Souvent, ils aimeraient aider mais ne savent pas comment. Se mettre de la crème est moins facile avec l’âge et la fatigue. Les proches peuvent rendre ce service. Je recommande aux patients de protéger leurs mains du froid et des tâches ménagères (vaisselle, ménage…) en portant des gants. Mais leur entourage peut aussi s’en charger. À l’hôpital, n’offrez pas de chocolat ni de fleurs mais plutôt un tube de crème hydratante, un joli foulard ou une casquette.
Pourquoi avoir écrit ce livre ?
Je n’aime pas spécialement écrire mais je souhaitais partager ce savoir pratique accumulé depuis plusieurs années auprès des médecins, des soignants et des malades eux-mêmes. Savoir prendre soin de son corps avant d’entamer des traitements aussi lourds peut déjà faire baisser le niveau de stress. Si vous saviez combien mes collègues attendaient ce livre !

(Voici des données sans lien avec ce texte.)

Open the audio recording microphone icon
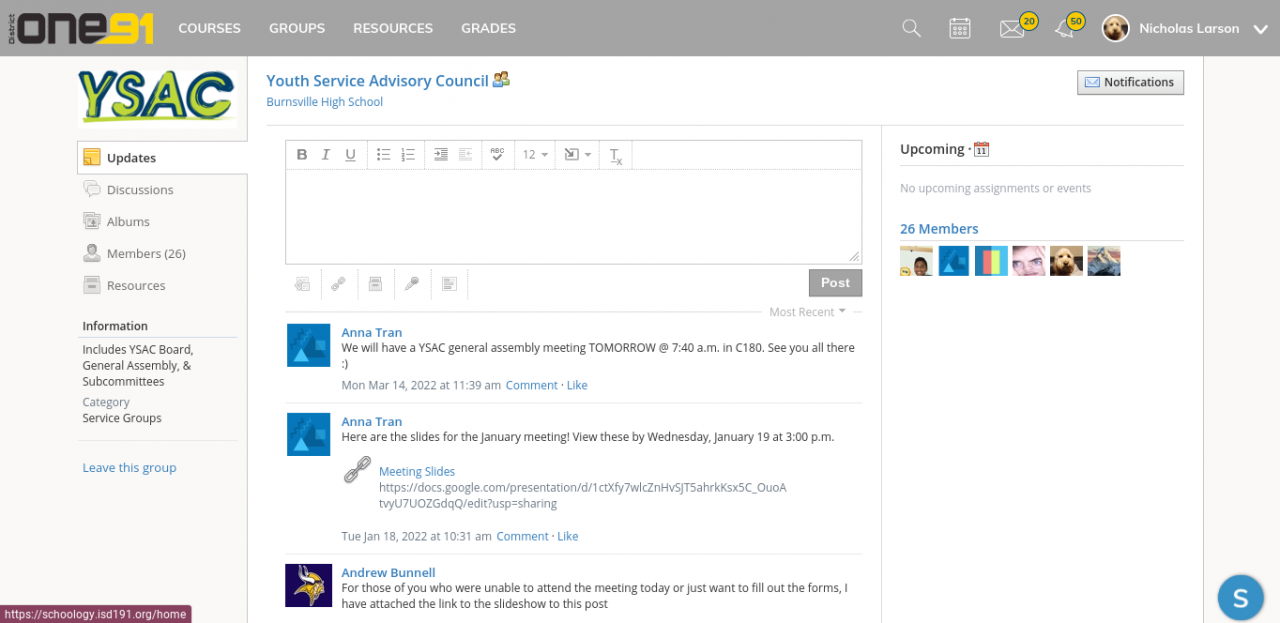This screenshot has height=623, width=1280. click(x=412, y=284)
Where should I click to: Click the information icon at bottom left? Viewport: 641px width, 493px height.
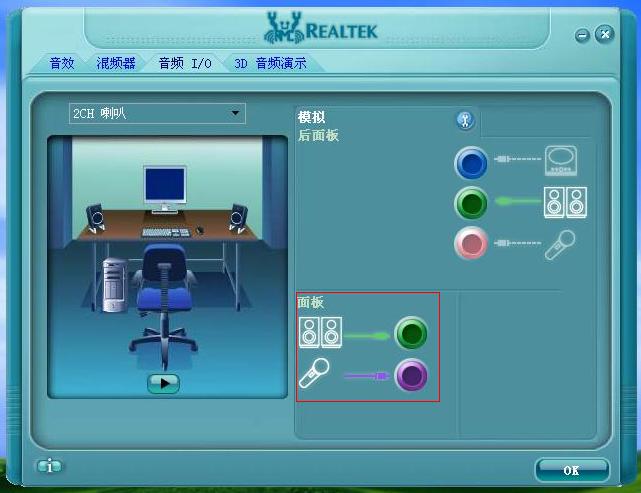click(x=49, y=466)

Interview Olivier Brovelli
Prendre soin de son corps pendant un cancer - Marie-Laure Allouis, éditions Jouvence Santé.
Témoignage
Atteinte d’un cancer du sein à 38 ans, Agnès a suivi une chimiothérapie. Cinq ans plus tard, elle se souvient.
« Ma première chimio s’est déroulée sans désagréments majeurs même si j’ai perdu mes cheveux, mes cils et mes sourcils très vite. La deuxième chimio a eu des effets plus sévères. Mes ongles noircissaient. Je faisais de l’urticaire
J’évitais de me regarder dans la glace.
Je ne mettais pas spécialement de crème hydratante. Bizarrement, je ne voulais pas surcharger ma peau. En revanche, je me maquillais davantage. Je ne voulais pas "faire malade". C’était l’été mais j’évitais de m’exposer au soleil. Pour les ongles, je mettais un vernis noir au silicium. Pour les cheveux, une perruque et des bandeaux, le soir à la maison.
Je me suis débrouillée un peu toute seule avec les effets secondaires du traitement, sans véritable accompagnement. Peut-être parce que j’étais suivie par des médecins hommes assez âgés. La question de la réappropriation de ma féminité est venue après, lors de la reconstruction mammaire ».